Le chanteur Sofiene Zaidi accompagné par le club Sikka de Malouf et de chant tunisien a galvanisé, son public dans un concert de musique époustouflant à l’espace Khayem GardenElles sont avocates, médecins, ou encore mères au foyer….mais elles partagent toutes la même passion, celle du chant. Depuis cinq ans, elles sont chapeautées par l’éminent maestro Sofiene Zaidi , qui leur a appris à chanter avec « leur corps et âmes ». Débordantes d’énergie et de bonheur, elles ont livré une prestation pleine, où elles ont généreusement mis en valeur le malouf et le patrimoine musical tunisien, devant un public réceptif et accueillant, qui a savouré tous les moments du concert dans une ambiance de grands soirs.. Chaque chanson de ces femmes semblait résonner avec une intensité particulière, touchant les cœurs des auditeurs et les transportant dans un passé lointain mais toujours vivant dans leurs esprits. Durant tout le long du récital, les spectateurs ont accompagné la chorale avec des applaudissements répétés, battant la mesure avec les mains en reprenant les refrains dans la joie et l’euphorie. Dans un enchaînement judicieux de variations modales et rythmiques, les sonorités aiguës du violon et du clavier et de la densité des notes émises par le Oud et la cadence rythmique maintenue par la darbouka , ont dessiné les traits de l’identité sonore du genre. Au programme des mouachahates, du malouf et un hommage à Saliha et à Jamoussi
Sofiene a affirmé son talent, à la fois comme chef accompagnateur et comme architecte de grandes fresques sonores. Son écoute est grande, indubitablement, à en juger de l’extrême attention qu’il a portée au chant de ces femmes passionnées de musique qui se sont données à fond pour réussir et se font plaisir. Une ambiance chaleureuse règne entre eux et une certaine complicité les unit. Elles sont dynamiques, volontaires, solidaires. On en ressort souvent conquis, les soucis oubliés et la bonne humeur retrouvée. Et c’est bien là un des objectifs prioritaires de ce concert , car cette joie communicative comme l’affirme Olfa Mazlout, la Présidente du club, s’étend au public comme aux choristes.

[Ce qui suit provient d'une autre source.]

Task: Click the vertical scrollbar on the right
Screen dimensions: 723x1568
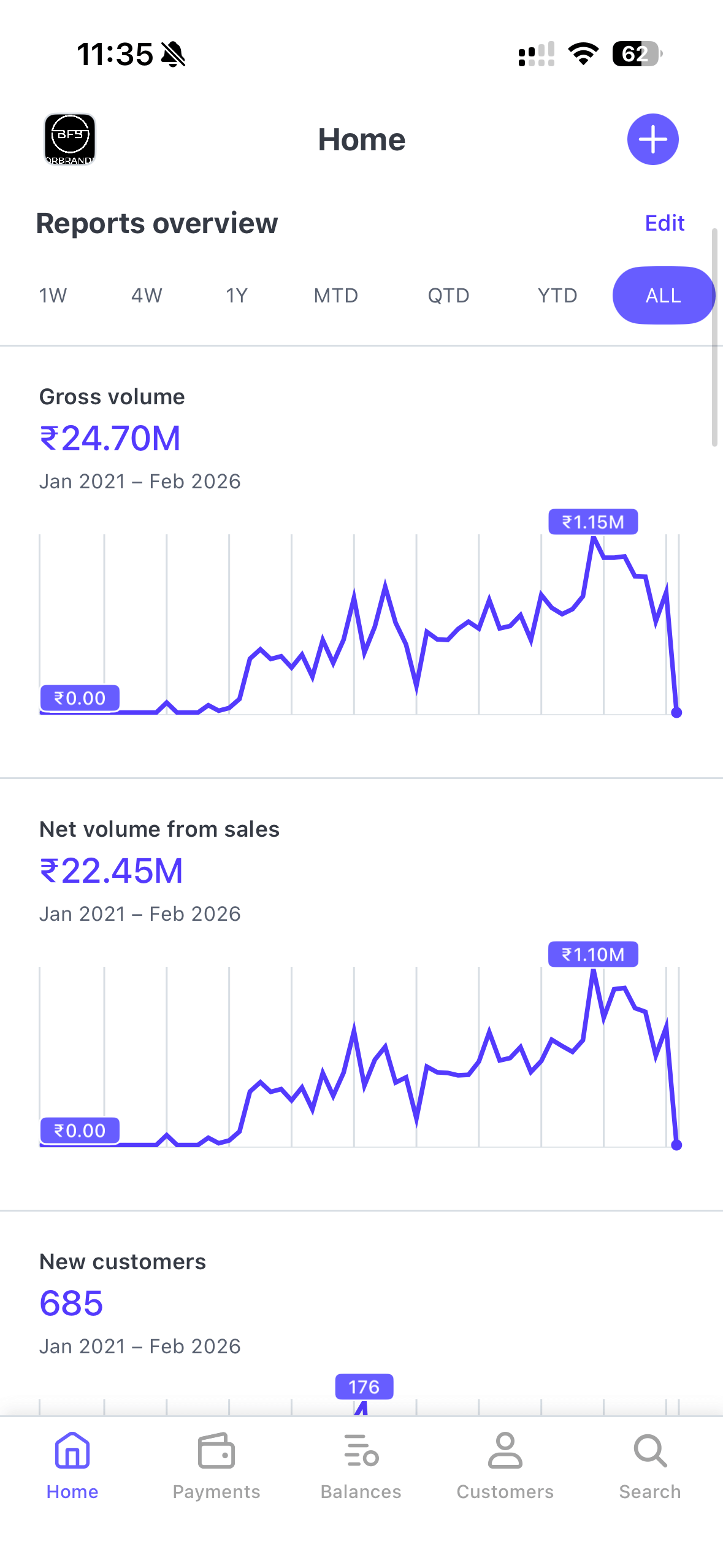Action: coord(714,337)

Et si les yeux brillent, c’est uniquement par l’ivresse des bons moments passés, avec leurs surprises et leurs notes de gaieté. Ces belles voix étaient contentes de passer un bon moment ensemble à chanter, histoire de libérer leur énergie et de montrer leurs talents . Le public a durant tout le long du concert, accompagné la chanteuse Sara Nouini avec des youyous nourris et des applaudissements répétés, dansant et battant la mesure avec les mains en reprenant les refrains dans la délectation et dans des atmosphères euphoriques.La communion était totale. Les belles voix féminines changeaient souvent de répertoire, se jouaient des rythmes, refusaient la monotonie. Elles s’amusaient sur scène en chantant des œuvres bien connues. Entre tradition et modernité, entre poésie et musique, cette soirée restera dans les cœurs comme une fenêtre ouverte sur un monde où le malouf ne meurt jamais, où il résonne sans fin, comme un doux souvenir du temps passé.